One-Pot Turkey Taco Zucchini (Print View)

Lean turkey and zucchini cooked with bold spices in a single skillet for a light, flavorful meal.

# Components:

→ Meats

01 - 1 lb lean ground turkey

→ Vegetables

02 - 2 medium zucchinis, diced
03 - 1 red bell pepper, diced
04 - 1 small red onion, finely chopped
05 - 2 cloves garlic, minced
06 - 1 cup cherry tomatoes, halved
07 - 1 jalapeño, seeded and minced (optional)

→ Spices & Seasonings

08 - 2 tsp chili powder
09 - 1 tsp ground cumin
10 - 1 tsp smoked paprika
11 - 1/2 tsp dried oregano
12 - 1/2 tsp salt, or to taste
13 - 1/4 tsp black pepper
14 - 1/4 tsp crushed red pepper flakes (optional)

→ Other

15 - 1/2 cup low-sodium chicken broth
16 - 1/2 cup shredded reduced-fat cheddar cheese
17 - 2 tbsp fresh cilantro, chopped
18 - Juice of 1 lime
19 - 1 tbsp olive oil

# Method:

01 - Heat olive oil in a large skillet over medium heat. Add onion and cook for 2–3 minutes until softened.
02 - Add minced garlic and cook for 30 seconds until fragrant.
03 - Add ground turkey, breaking it up with a spatula. Cook for 4–5 minutes until browned and cooked through.
04 - Stir in red bell pepper, zucchini, and jalapeño if using.
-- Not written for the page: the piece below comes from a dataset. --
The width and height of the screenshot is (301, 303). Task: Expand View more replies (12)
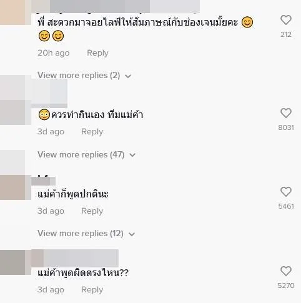(x=86, y=234)
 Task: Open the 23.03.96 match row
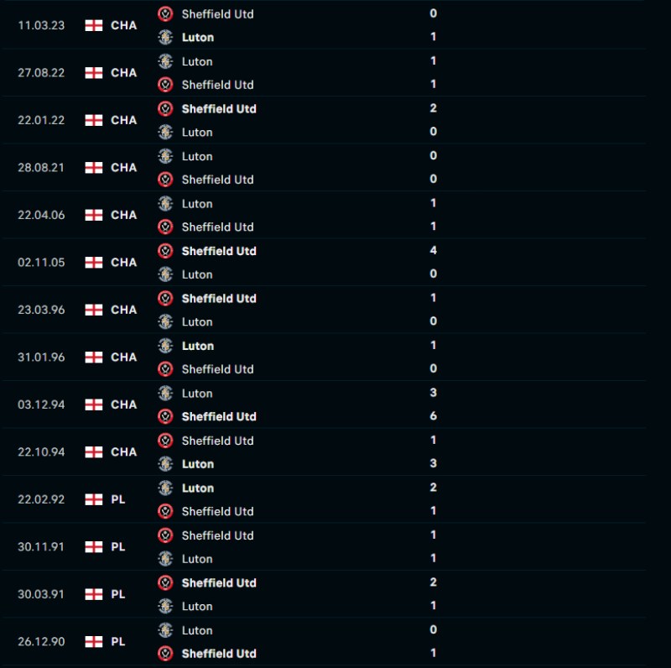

Cook for 3–4 minutes until vegetables begin to soften.
05 - Sprinkle in chili powder, cumin, smoked paprika, oregano, salt, black pepper, and red pepper flakes. Mix well to coat the meat and vegetables.
06 - Add cherry tomatoes and chicken broth. Stir, bring to a simmer, and cook uncovered for 5–7 minutes until most of the liquid has evaporated and zucchini is tender.
07 - Remove from heat. Sprinkle cheese evenly over the skillet and cover for 1–2 minutes until melted.
08 - Top with fresh cilantro and a squeeze of lime juice. Serve hot.

# Expert Advice:

01 -
  • Everything cooks in one pan, which means less cleanup on nights when you're already tired.
  • The flavors are bold enough that you won't miss anything, even though it's actually good for you.
  • It comes together in about 35 minutes from counter to table, perfect for those unexpectedly hungry moments.
02 -
  • Don't skip the cherry tomatoes being halved, because whole ones won't break down and release their juice into the sauce.
  • The broth amount matters more than you'd think—too much and you're eating a stew, too little and the zucchini won't cook through properly.
03 -
  • Prep all your vegetables before you start cooking because once the turkey hits the pan, everything moves quickly and you won't have time to be chopping.
  • Toast your spices separately in a dry pan before adding them if you want an extra layer of depth, though it's not necessary and adds a step when speed is the point.